XenServer is not a suitable platform for production yet

Built two XenServer using version 5.5 Update 2 and played with it for a few days. The advantage of XenServer over Hyper-V and VMware ESX/i is that it provides an environment supports live migration without a separate management server (vCenter in VMware's case), and it is free. Beyond this, for example HA, are all paid features and requires a separate management server.

Its disadvantage are not very obvious but they show themselves after some playing. Unfortunately these advantages are deal killers to a production environment.

1. Snapshot takes same amount of disk space as original VM. Actually it is a copy of VM.

2. Unable to revert to a snapshot by simple mouse clicks. You need to tear down the original VM, then use the snapshot as template to create a new VM. The new VM needs to be reconfigured.

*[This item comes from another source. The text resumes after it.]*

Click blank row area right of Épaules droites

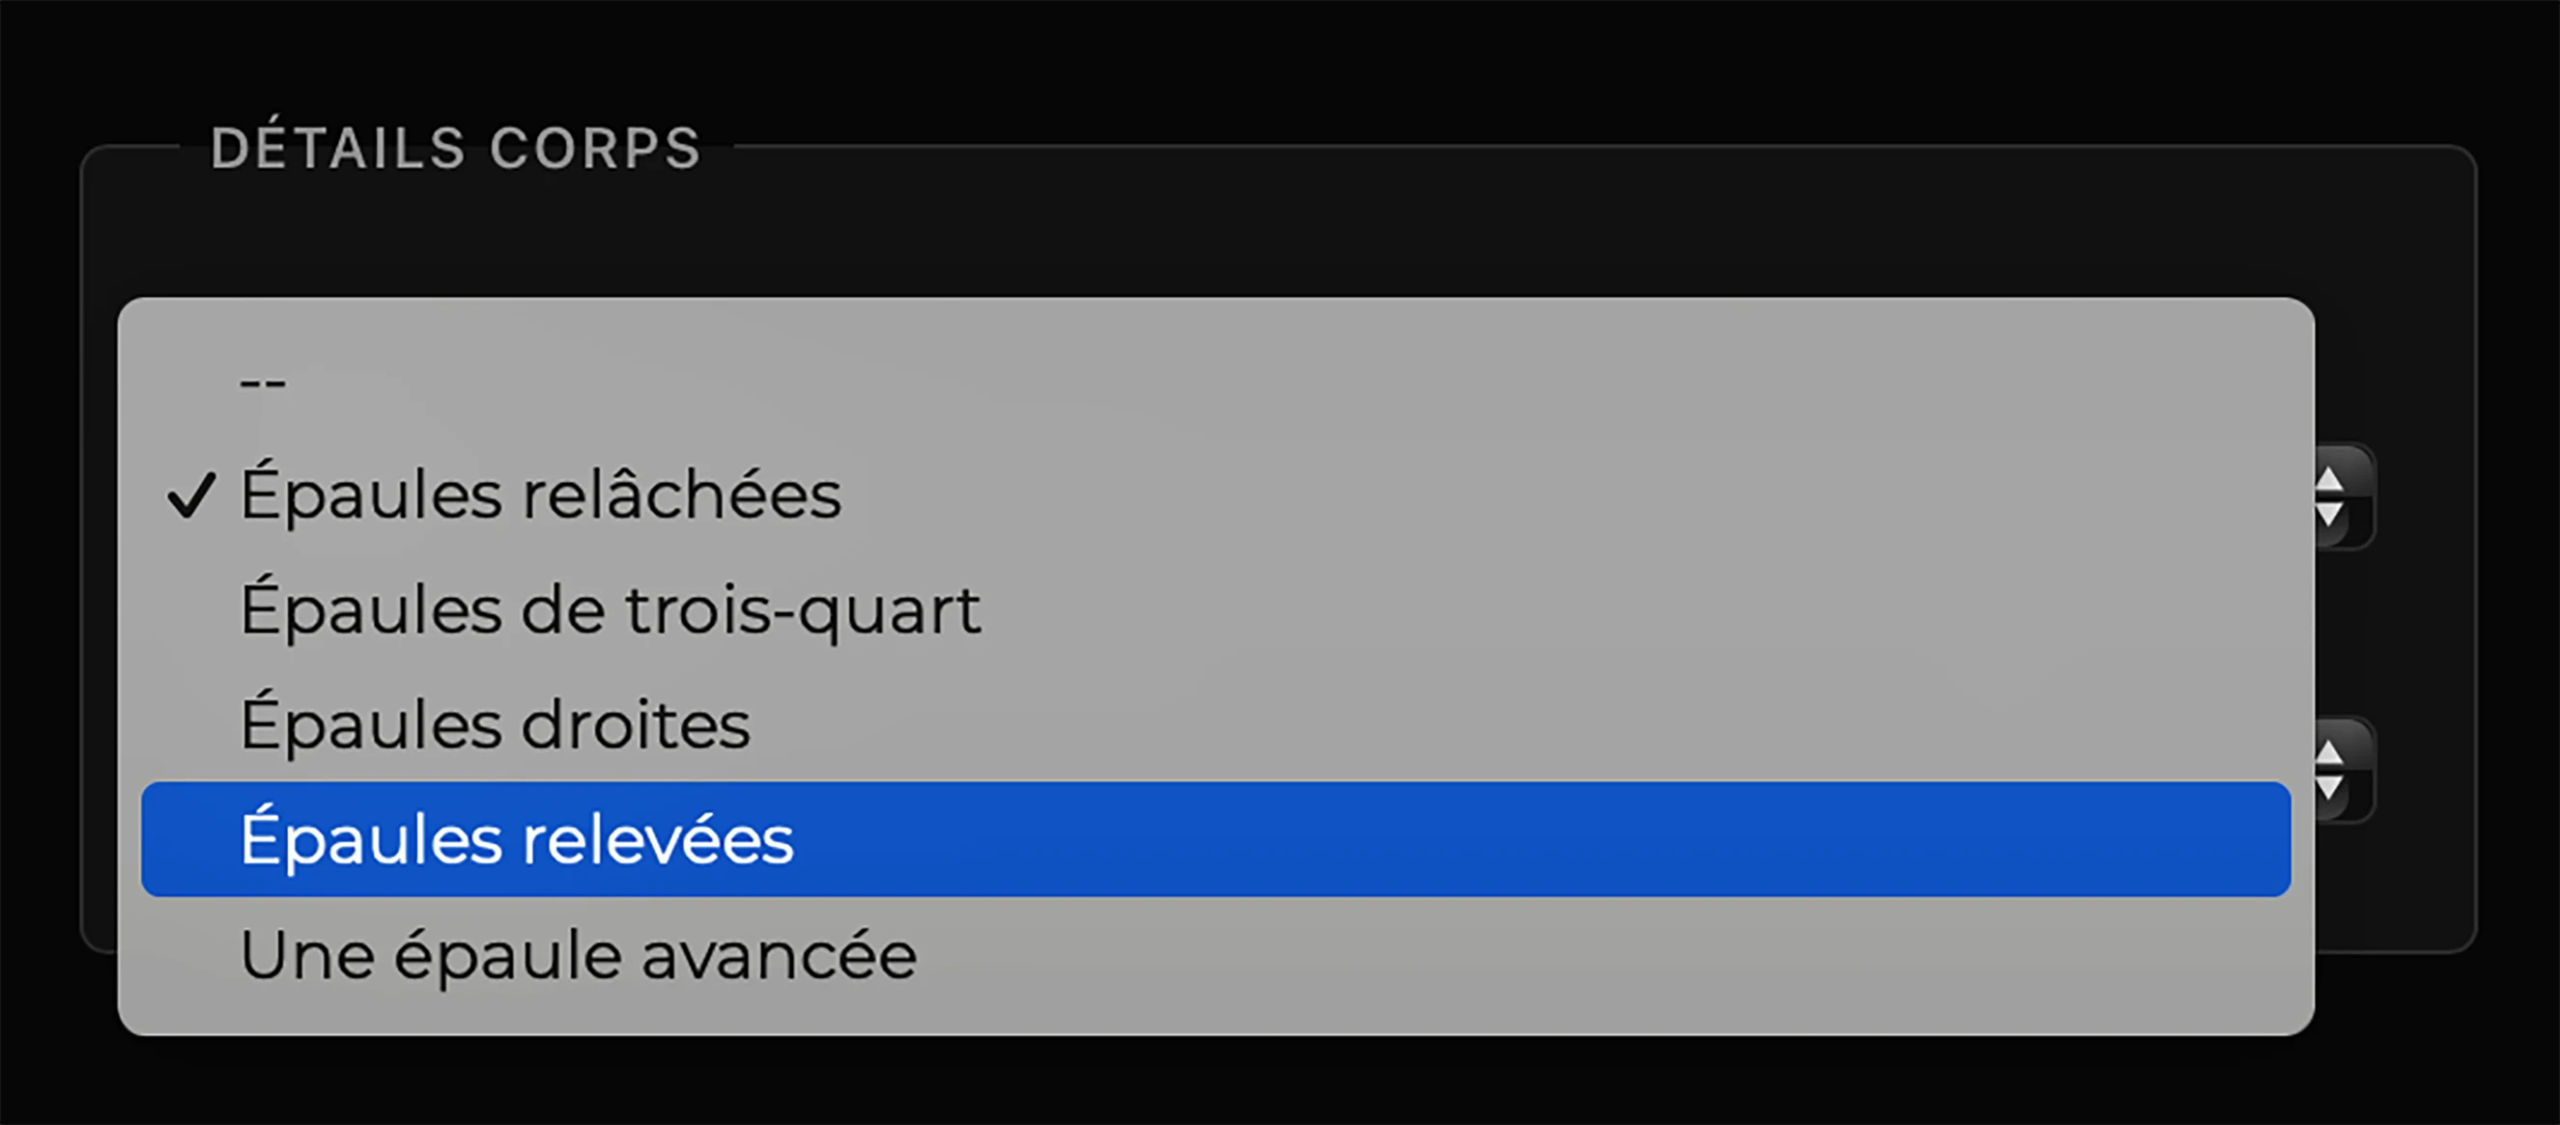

3. Difficult to configure multiple NICs and multiple LANs. Need to use local command line or local console menu workaround

4. Host will lose NIC configuration after forced shutdown or unplugging cable

5. Disk space management is backward. After using snapshots for some period of time, wasted disk space need to be reclaimed with special utility. The reclaim process requires all VMs on the host to be off.

6. Paravirtualization swaps out OS kernel, cause reliability, compatibility, portability and scalability issues.

7. Paravirtualization is only available for limited OS and versions based on available templates. It is very difficult to create templates from scratch for new OS by users. Citrix does not regularly release new templates.



The bottom line: Citrix XenServer, at present stage, only provides best price value (free) for non-critical multi-host environment with limited OS choice and slow update cycle.